● TO BE DONE
Copy out the entire listing below word for word, leaving out the pictures.

Entries for locating text and items:
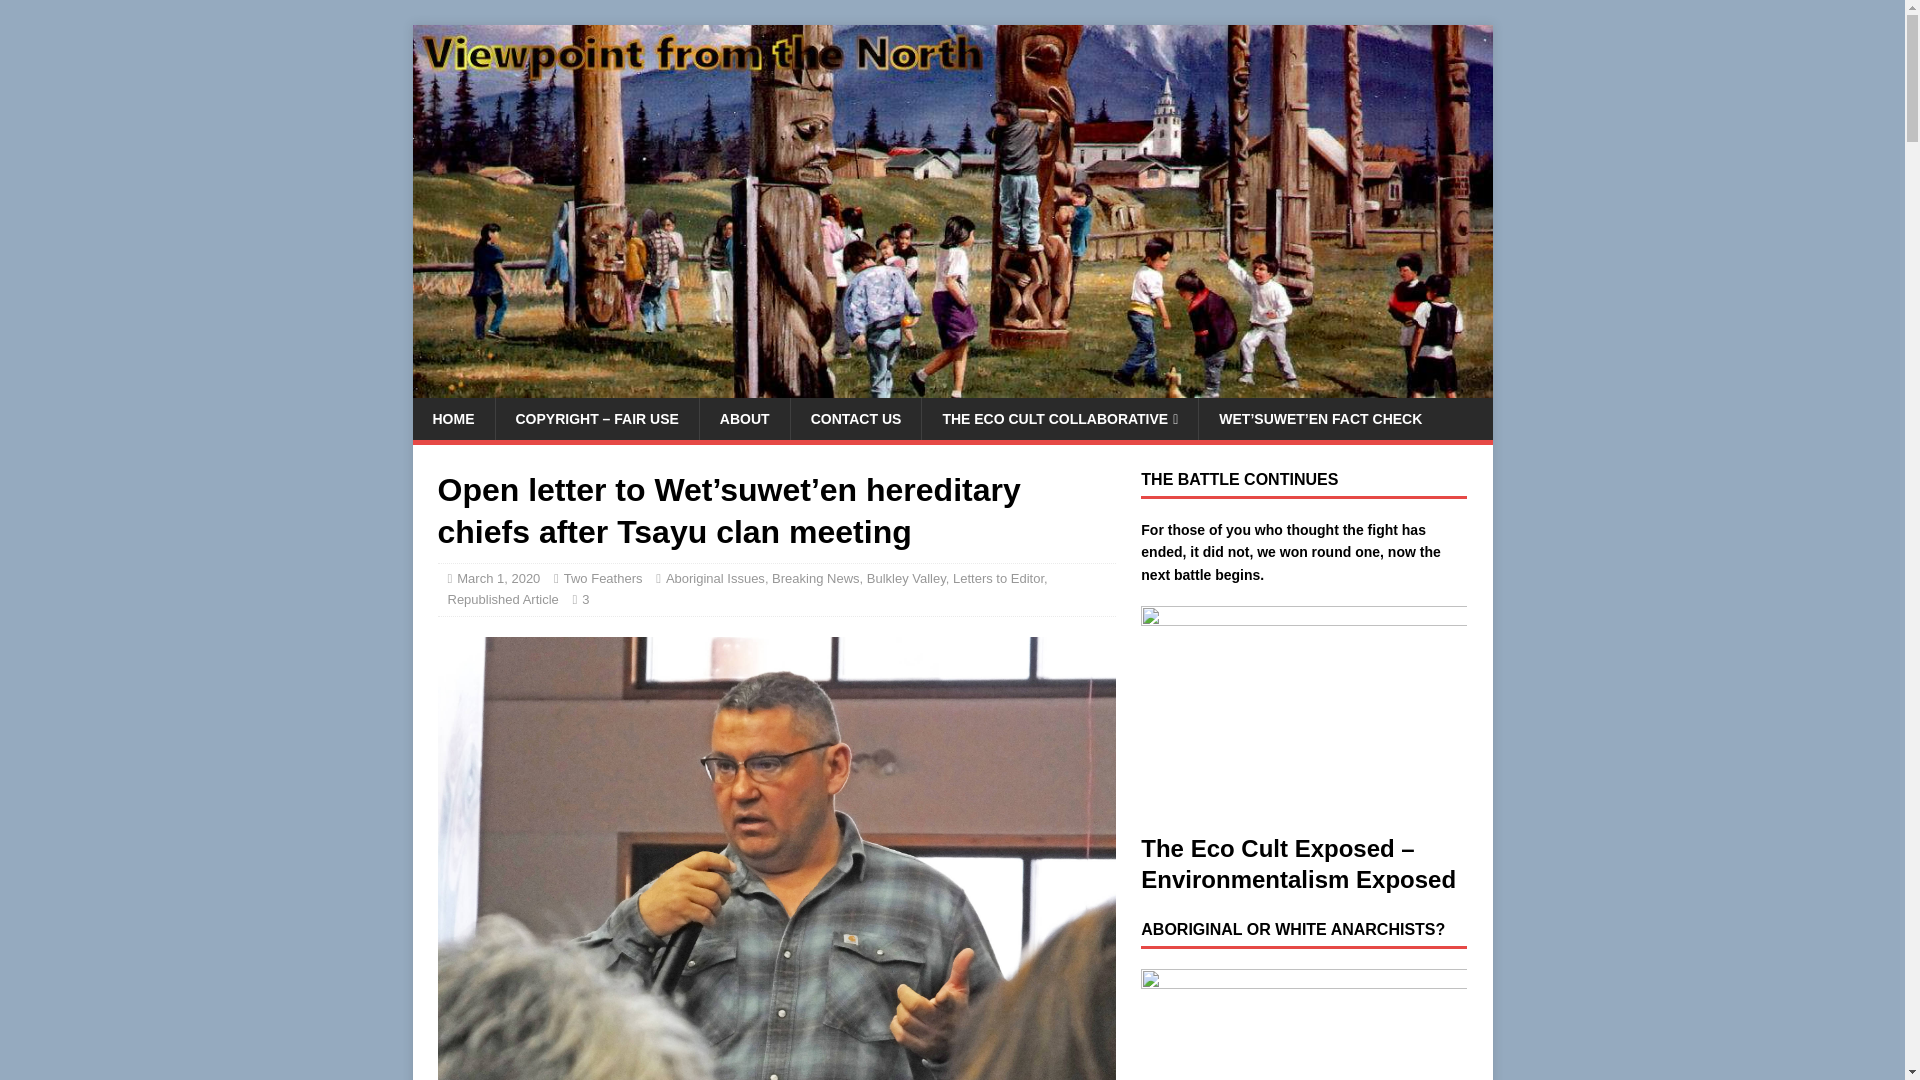 This screenshot has height=1080, width=1920. What do you see at coordinates (498, 578) in the screenshot?
I see `March 1, 2020` at bounding box center [498, 578].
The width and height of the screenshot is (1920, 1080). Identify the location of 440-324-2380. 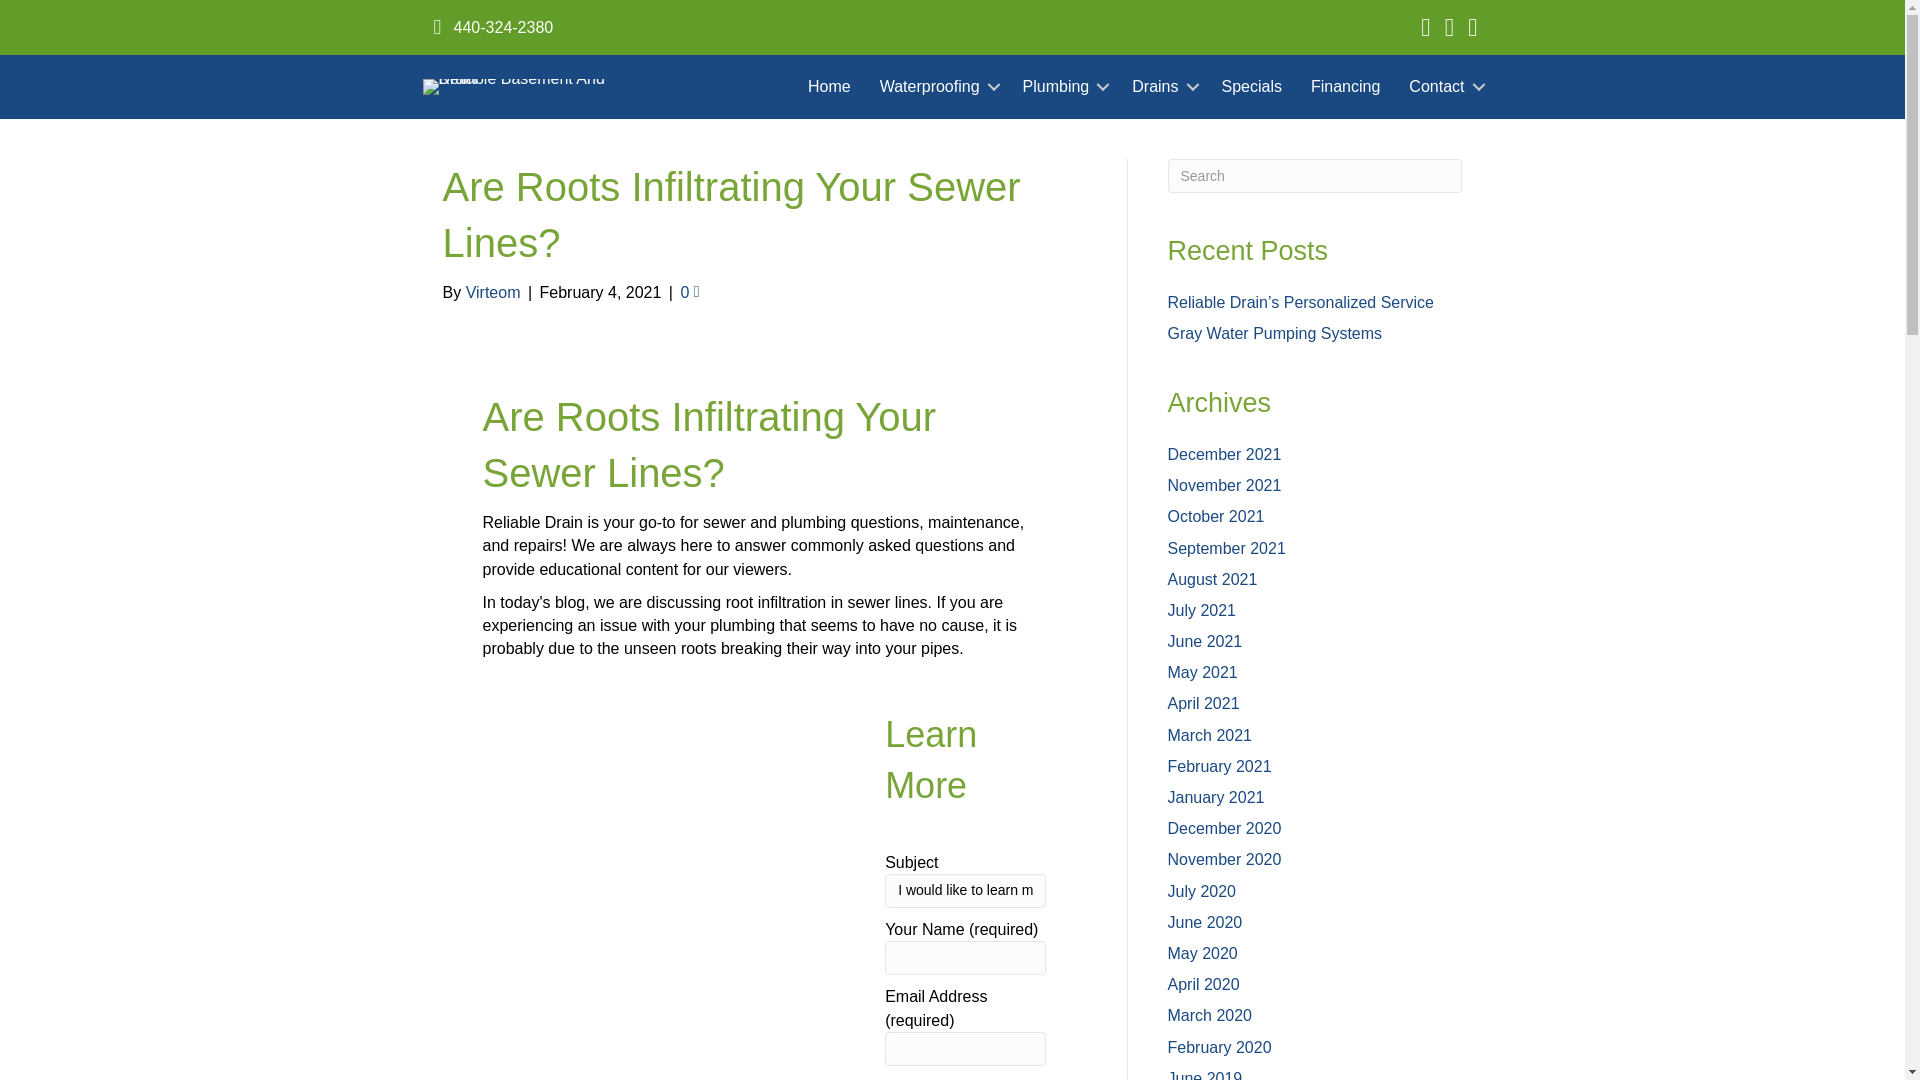
(499, 27).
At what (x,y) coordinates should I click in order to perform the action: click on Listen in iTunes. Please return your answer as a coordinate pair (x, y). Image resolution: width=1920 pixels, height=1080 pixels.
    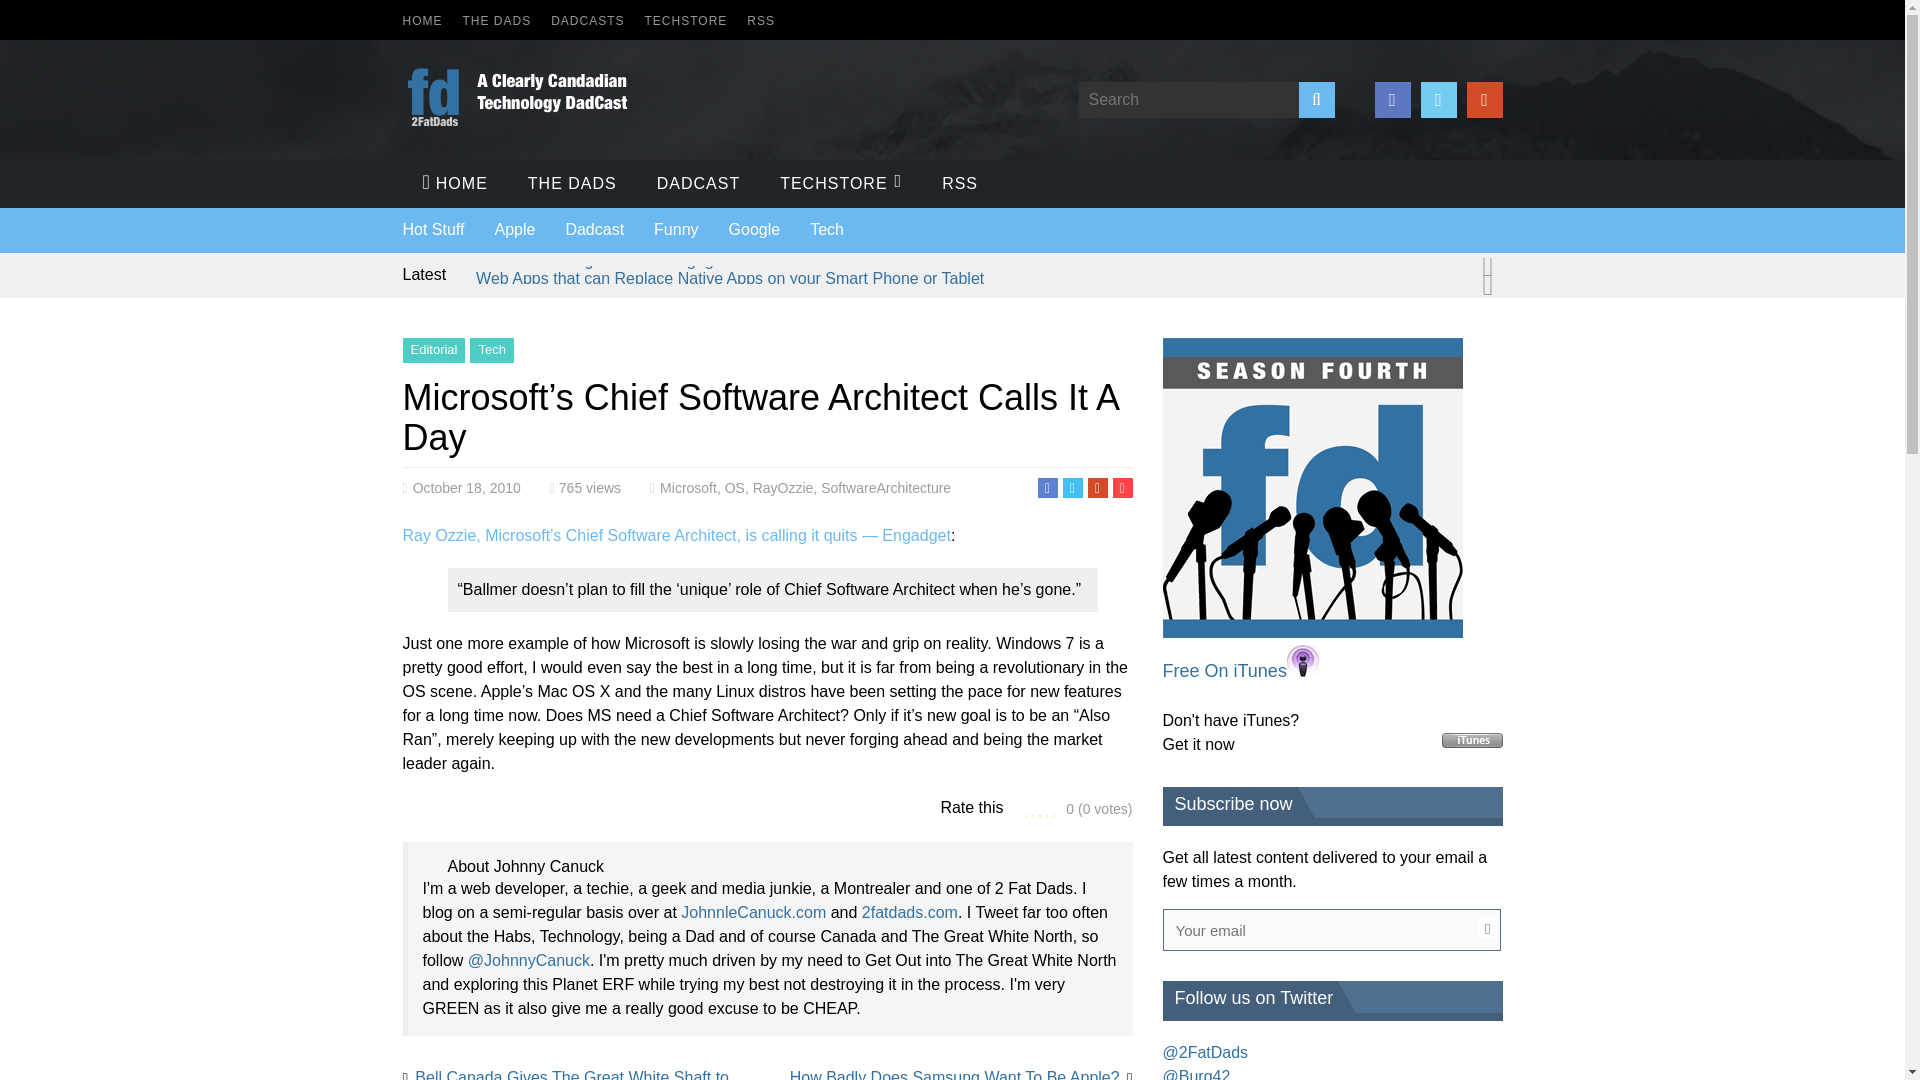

● CORRECT RESPONSE
 This screenshot has height=1080, width=1920. What do you see at coordinates (498, 578) in the screenshot?
I see `March 1, 2020` at bounding box center [498, 578].
The width and height of the screenshot is (1920, 1080). Identify the location of 440-324-2380. 
(499, 27).
At what (x,y) coordinates should I click in order to perform the action: click on Listen in iTunes. Please return your answer as a coordinate pair (x, y). Image resolution: width=1920 pixels, height=1080 pixels.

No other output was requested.